Carlos Rodon, White Sox
Some late-season shoulder problems resulted in a trip to the injured list and then a reduced workload for the southpaw, putting a bit of a sour end to an otherwise tremendous year. However, the White Sox declined to issue Rodon a qualifying offer, and may now be parting ways with Rodon entirely — both The Athletic’s James Fegan and USA Today’s Bob Nightengale indicated that the Sox weren’t going to make an effort to bring Rodon back for another year on the South Side.
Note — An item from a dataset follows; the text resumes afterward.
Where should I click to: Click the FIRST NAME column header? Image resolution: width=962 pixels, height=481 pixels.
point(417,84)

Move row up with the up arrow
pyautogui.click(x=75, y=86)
With this in mind, it seems clear that the White Sox didn’t want to run the risk of Rodon accepting the QO, which seemed like a distinct possibility given his late-season shoulder woes, not to mention his lengthy past injury history. It could be that the Sox already consider Rodon as found money, considering they took a $3MM flier on him last winter and he delivered 132 2/3 innings of 2.37 ERA ball. The team might also have further concerns about his long-term health. As Fegan notes, Chicago could use some type of starting depth this offseason, but it looks as though the White Sox feel they can find that rotation help at a cheaper price than Rodon at $18.4MM.
Anthony DeSclafani, Giants
One of several pitchers who have revived their careers after coming to San Francisco, DeSclafani rebounded from a rough 2020 season with the Reds to post a 3.17 ERA over 167 2/3 frames in a Giants uniform. With some less-than-stellar Statcast numbers, however, the Giants may not have been inclined to have DeSclafani back for $18.4MM, though the team does have designs on re-signing him if possible.
There was a decent chance DeSclafani would have accepted the Giants’ QO, just as Kevin Gausman did a season ago. Since the Giants also issued a qualifying offer to Brandon Belt that could be accepted, the club was probably wary of committing $36.8MM to just two players for their 2022 payroll, even if San Francisco has quite a bit of financial room to maneuver.